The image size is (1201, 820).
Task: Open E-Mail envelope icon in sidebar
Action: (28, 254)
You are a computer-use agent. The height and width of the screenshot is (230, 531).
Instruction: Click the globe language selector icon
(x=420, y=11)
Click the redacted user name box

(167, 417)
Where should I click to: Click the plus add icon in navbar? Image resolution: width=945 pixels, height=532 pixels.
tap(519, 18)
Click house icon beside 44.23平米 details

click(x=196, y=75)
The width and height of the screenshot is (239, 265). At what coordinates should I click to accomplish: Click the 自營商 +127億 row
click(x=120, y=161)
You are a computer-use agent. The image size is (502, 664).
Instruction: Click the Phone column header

==

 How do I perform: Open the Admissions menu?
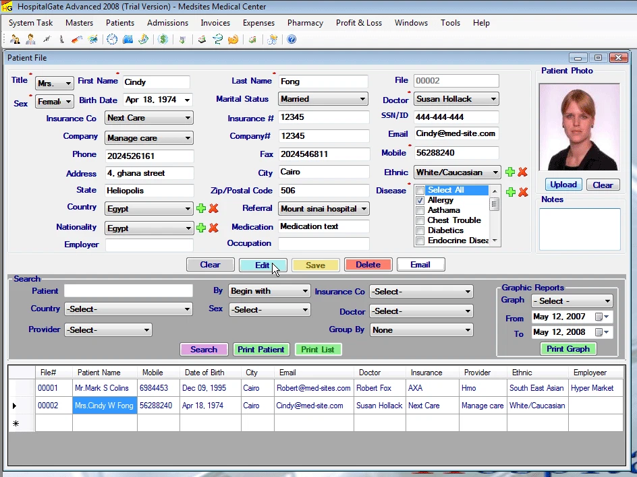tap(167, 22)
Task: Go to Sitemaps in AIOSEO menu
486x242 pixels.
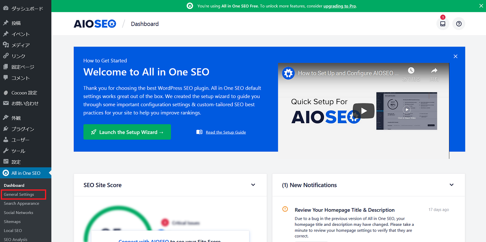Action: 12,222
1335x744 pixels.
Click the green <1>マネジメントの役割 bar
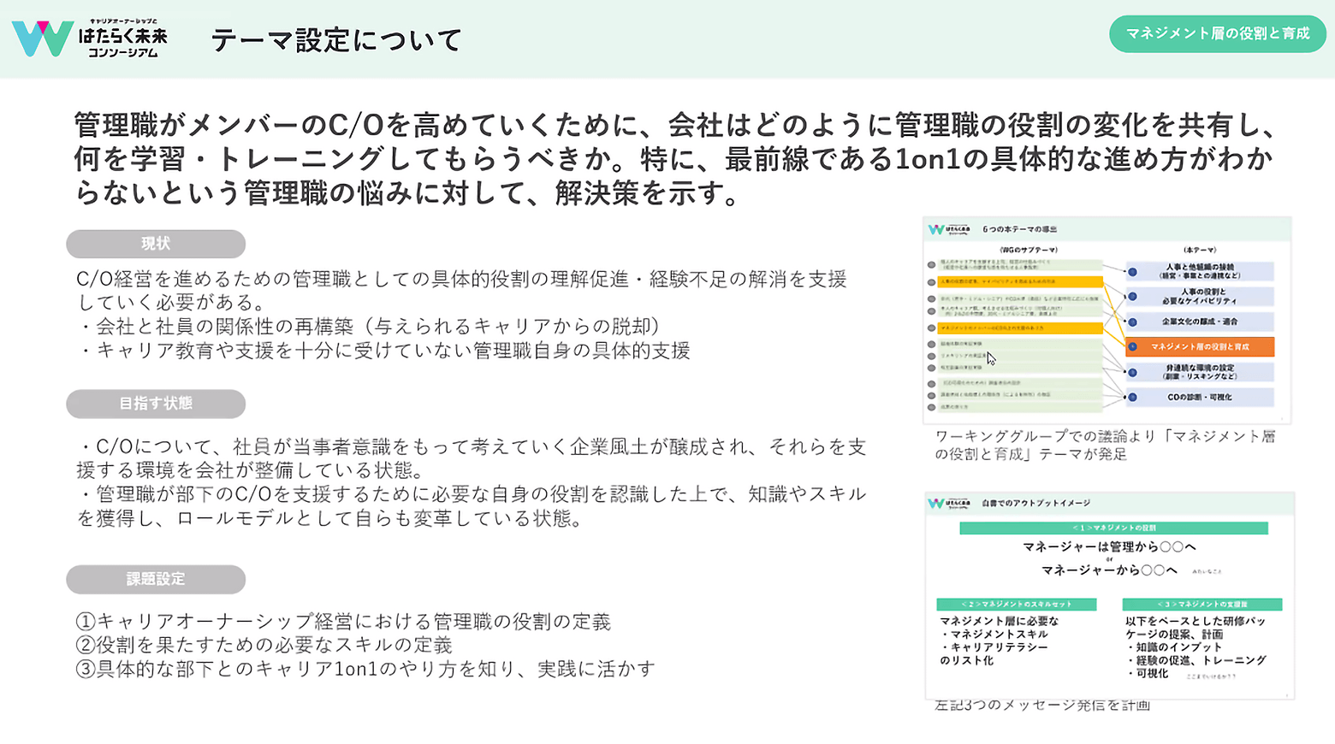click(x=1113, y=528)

ACTIVITY
Reply with the number of lines in the material above that contain "agent", and nothing more.

RESULT OF THIS EXERCISE
2